# Your task:
Rewrite the records below, replacing every instance of "Where should I click to:" with "Where do I click to:" and leaving everything else unchanged.

+ + + + +

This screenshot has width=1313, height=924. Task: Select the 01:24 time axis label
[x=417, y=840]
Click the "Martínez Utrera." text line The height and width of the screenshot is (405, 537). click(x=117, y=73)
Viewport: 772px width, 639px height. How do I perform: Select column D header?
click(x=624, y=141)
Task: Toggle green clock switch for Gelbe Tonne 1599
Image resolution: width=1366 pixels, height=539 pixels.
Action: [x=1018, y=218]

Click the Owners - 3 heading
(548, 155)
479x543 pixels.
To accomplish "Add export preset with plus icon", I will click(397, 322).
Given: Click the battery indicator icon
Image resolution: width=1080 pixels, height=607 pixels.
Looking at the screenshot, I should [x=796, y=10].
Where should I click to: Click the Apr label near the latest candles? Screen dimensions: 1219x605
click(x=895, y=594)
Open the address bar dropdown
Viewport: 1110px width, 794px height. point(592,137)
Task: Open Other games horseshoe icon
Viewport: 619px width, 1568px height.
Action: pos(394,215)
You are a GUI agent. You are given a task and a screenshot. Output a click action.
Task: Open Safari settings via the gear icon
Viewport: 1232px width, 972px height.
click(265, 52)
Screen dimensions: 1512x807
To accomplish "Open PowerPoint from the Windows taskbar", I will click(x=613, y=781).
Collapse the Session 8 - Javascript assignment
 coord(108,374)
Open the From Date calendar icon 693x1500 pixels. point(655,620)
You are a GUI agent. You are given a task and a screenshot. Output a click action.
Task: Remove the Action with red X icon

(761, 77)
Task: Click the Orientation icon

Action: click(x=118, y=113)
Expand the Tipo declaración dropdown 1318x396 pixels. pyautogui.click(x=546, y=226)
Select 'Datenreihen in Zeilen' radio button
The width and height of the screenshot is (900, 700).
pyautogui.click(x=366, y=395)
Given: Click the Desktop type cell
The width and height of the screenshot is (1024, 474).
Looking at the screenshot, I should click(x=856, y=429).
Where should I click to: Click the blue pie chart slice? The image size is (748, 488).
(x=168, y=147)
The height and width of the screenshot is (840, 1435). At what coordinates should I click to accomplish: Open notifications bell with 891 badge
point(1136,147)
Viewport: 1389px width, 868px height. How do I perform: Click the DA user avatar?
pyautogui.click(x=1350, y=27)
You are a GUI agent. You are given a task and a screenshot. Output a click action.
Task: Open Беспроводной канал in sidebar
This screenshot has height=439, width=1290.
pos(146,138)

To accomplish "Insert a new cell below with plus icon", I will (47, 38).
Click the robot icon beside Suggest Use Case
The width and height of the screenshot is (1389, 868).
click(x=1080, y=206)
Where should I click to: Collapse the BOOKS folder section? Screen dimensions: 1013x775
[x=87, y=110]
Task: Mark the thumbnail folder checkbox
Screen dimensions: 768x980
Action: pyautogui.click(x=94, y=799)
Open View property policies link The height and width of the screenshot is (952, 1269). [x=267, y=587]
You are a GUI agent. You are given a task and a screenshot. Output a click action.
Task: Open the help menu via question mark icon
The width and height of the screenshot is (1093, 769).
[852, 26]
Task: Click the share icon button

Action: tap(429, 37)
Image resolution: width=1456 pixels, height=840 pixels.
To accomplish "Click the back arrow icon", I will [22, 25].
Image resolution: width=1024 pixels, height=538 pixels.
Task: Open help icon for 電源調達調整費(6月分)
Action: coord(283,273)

+ + + + +

# Task result:
This screenshot has width=1313, height=924. Task: Select the 01:24 time axis label
[x=417, y=840]
Click the "Martínez Utrera." text line The height and width of the screenshot is (405, 537). click(x=117, y=73)
Viewport: 772px width, 639px height. How do I perform: Select column D header?
click(x=624, y=141)
Task: Toggle green clock switch for Gelbe Tonne 1599
Image resolution: width=1366 pixels, height=539 pixels.
Action: [x=1018, y=218]

Click the Owners - 3 heading
(548, 155)
479x543 pixels.
To accomplish "Add export preset with plus icon", I will click(397, 322).
Given: Click the battery indicator icon
Image resolution: width=1080 pixels, height=607 pixels.
Looking at the screenshot, I should [x=796, y=10].
Where do I click to: Click the Apr label near the latest candles? Screen dimensions: 1219x605
click(x=895, y=594)
Open the address bar dropdown
Viewport: 1110px width, 794px height. point(592,137)
Task: Open Other games horseshoe icon
Viewport: 619px width, 1568px height.
Action: pos(394,215)
You are a GUI agent. You are given a task and a screenshot. Output a click action.
Task: Open Safari settings via the gear icon
Viewport: 1232px width, 972px height.
click(265, 52)
Screen dimensions: 1512x807
To accomplish "Open PowerPoint from the Windows taskbar", I will click(x=613, y=781).
Collapse the Session 8 - Javascript assignment
 coord(108,374)
Open the From Date calendar icon 693x1500 pixels. point(655,620)
You are a GUI agent. You are given a task and a screenshot. Output a click action.
Task: Remove the Action with red X icon

(761, 77)
Task: Click the Orientation icon

Action: click(x=118, y=113)
Expand the Tipo declaración dropdown 1318x396 pixels. pyautogui.click(x=546, y=226)
Select 'Datenreihen in Zeilen' radio button
The width and height of the screenshot is (900, 700).
pyautogui.click(x=366, y=395)
Given: Click the Desktop type cell
The width and height of the screenshot is (1024, 474).
Looking at the screenshot, I should click(x=856, y=429).
Where do I click to: Click the blue pie chart slice? The image size is (748, 488).
(x=168, y=147)
The height and width of the screenshot is (840, 1435). At what coordinates should I click to accomplish: Open notifications bell with 891 badge
point(1136,147)
Viewport: 1389px width, 868px height. How do I perform: Click the DA user avatar?
pyautogui.click(x=1350, y=27)
You are a GUI agent. You are given a task and a screenshot. Output a click action.
Task: Open Беспроводной канал in sidebar
This screenshot has height=439, width=1290.
pos(146,138)

To accomplish "Insert a new cell below with plus icon", I will (47, 38).
Click the robot icon beside Suggest Use Case
The width and height of the screenshot is (1389, 868).
click(x=1080, y=206)
Where do I click to: Collapse the BOOKS folder section? Screen dimensions: 1013x775
[x=87, y=110]
Task: Mark the thumbnail folder checkbox
Screen dimensions: 768x980
Action: pyautogui.click(x=94, y=799)
Open View property policies link The height and width of the screenshot is (952, 1269). [x=267, y=587]
You are a GUI agent. You are given a task and a screenshot. Output a click action.
Task: Open the help menu via question mark icon
The width and height of the screenshot is (1093, 769).
[852, 26]
Task: Click the share icon button

Action: tap(429, 37)
Image resolution: width=1456 pixels, height=840 pixels.
To accomplish "Click the back arrow icon", I will [22, 25].
Image resolution: width=1024 pixels, height=538 pixels.
Task: Open help icon for 電源調達調整費(6月分)
Action: coord(283,273)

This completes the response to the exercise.